Food allergies and sensitivities seem to becoming more and more common. Peanut allergies are up. I had never heard of celiac before college, yet 3 out of 31 students on my study abroad trip had it. And, as you know, I discovered a sensitivity to nightshades and beans over the summer. With that discovery, I joined a growing number of college students who now have to navigate the cafeteria with a food sensitivity.
Let me tell you, eating on a college campus is hard with a food sensitivity. While talking to a friend, he told me he would suspect that it is even harder for someone with an obscure sensitivity, like nightshades, than someone who can’t have gluten, as gluten sensitivities are more common, so our school always has options available and clearly posted signs. In contrast, since tomatoes are so healthy and peppers are such a common spice, they are in everything. Seriously. Everything. On the other hand, I’m also not as concerned about cross-contamination.
I mean, either way, food sensitivities still suck and majorly limit options.
Talk to your kitchen
One of the best things a student can do when they have a food sensitivity is to talk to whomever is in charge of the cafeteria. They can give you a tour of the cafeteria, food court, or whatever your school has for food options. Hopefully they will be able to give you resources to help determine where the food you are sensitive to is present, and what foods are safe to eat. If you are lucky, they may offer to prepare meals special for you on request. I personally prefer to be as low maintenance as possible and stick to what is available.
Have a routine, but don’t get in a rut
Strike a balance. Know what foods are always available to eat. For me, that’s the salad bar, sandwiches, chicken and burgers, and rice or pasta with alfredo sauce or pesto, fruit and vegetables, and almost anything served at breakfast. There’s also cereal and desserts, but I don’t eat those too much. Being aware of these foods that are always available will help you remember that, no, you are not deprived. There is food you can eat. You are blessed to have as many options as you do (just have to keep telling myself that).
But like the heading says, don’t get into a rut. If you have a cafeteria that rotates its menu with a lot of variety, always look to see if there is something available that you can it. Yes, it’s depressing as heck when your former favorite meal comes up and you can’t have it. On the other hand, it is very exciting when something comes up that you can have and it’s not a PB&J or a salad. If you don’t have a cafeteria with a rotating menu, continue to explore options around campus. You never know what you will find!

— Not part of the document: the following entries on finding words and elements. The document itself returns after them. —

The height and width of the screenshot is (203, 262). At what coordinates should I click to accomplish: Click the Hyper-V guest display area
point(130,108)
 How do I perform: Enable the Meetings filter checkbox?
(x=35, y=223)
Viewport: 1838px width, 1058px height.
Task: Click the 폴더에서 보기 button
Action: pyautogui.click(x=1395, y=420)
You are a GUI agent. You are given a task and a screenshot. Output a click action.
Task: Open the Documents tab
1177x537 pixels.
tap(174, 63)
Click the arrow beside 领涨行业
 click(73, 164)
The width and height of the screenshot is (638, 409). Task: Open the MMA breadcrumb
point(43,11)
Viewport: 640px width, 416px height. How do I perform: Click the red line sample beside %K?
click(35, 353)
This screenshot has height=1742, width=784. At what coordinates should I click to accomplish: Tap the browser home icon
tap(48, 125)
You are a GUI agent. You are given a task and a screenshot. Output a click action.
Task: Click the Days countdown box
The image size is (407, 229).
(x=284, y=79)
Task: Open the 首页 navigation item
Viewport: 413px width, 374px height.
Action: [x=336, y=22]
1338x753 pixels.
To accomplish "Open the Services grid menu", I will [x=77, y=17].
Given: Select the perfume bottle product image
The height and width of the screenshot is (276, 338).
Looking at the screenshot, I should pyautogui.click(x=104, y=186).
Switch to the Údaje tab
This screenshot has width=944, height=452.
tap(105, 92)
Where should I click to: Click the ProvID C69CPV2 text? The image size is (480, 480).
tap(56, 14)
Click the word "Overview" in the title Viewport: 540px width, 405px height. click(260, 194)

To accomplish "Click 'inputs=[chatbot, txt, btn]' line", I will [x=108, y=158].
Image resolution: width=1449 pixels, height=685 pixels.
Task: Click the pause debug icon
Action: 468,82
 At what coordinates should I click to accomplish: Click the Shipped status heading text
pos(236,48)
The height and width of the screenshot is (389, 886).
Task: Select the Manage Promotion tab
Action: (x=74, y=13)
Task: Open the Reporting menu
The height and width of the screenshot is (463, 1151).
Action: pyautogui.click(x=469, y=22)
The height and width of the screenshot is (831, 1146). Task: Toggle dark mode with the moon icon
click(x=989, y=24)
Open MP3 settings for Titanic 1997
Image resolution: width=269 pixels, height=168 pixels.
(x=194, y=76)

I have found that the key to dealing with my food sensitivity in a cafeteria is to always have something to eat and always search for variety. It keeps me from getting bored, while always knowing there will be something available for me.
Cook for yourself
The feasibility of this one will depend on where you live. Do you live in a house or apartment (in which case, cook as much as you can afford!), or do you live in a dorm, with limited access to a kitchen and strict rules about what is allowed in the rooms? At my college, most students live on campus all four years and we are not allowed to have microwaves in the rooms, only hot pots and coffee makers (things that will turn themselves off once they are done). As a result, my ability to cook for myself is severely limited. I still keep a drawer and fridge full of food, however, such as oatmeal, nuts, fruit, and string cheese. This could be particularly helpful if you are gluten or dairy free: you would be able to stock and make up compliant versions of your favorite snacks.
Over the next few months, I will be focusing on this category of college living. With just a fridge and a hot pot, it seems like I can’t do anything in my dorm room. It doesn’t help that all of the resources I find for dorm room cooking involve microwaves and large amounts of ingredients (I know I certainly don’t keep the 10+ ingredients needed to make mug cakes or meatloaf). I will focus on recipes with few ingredients that can be made with little more than a container, a hot pot, and a dorm fridge (note that if you do have a microwave but no hot pot, the hot pot is just boiling water, which can easily be done in a microwave).
For now, however, think about what ingredients and tools are available to you. Also, make sure that you consider how long any food you make or buy will last. The last thing you need is wasted, rotten food in a dorm room.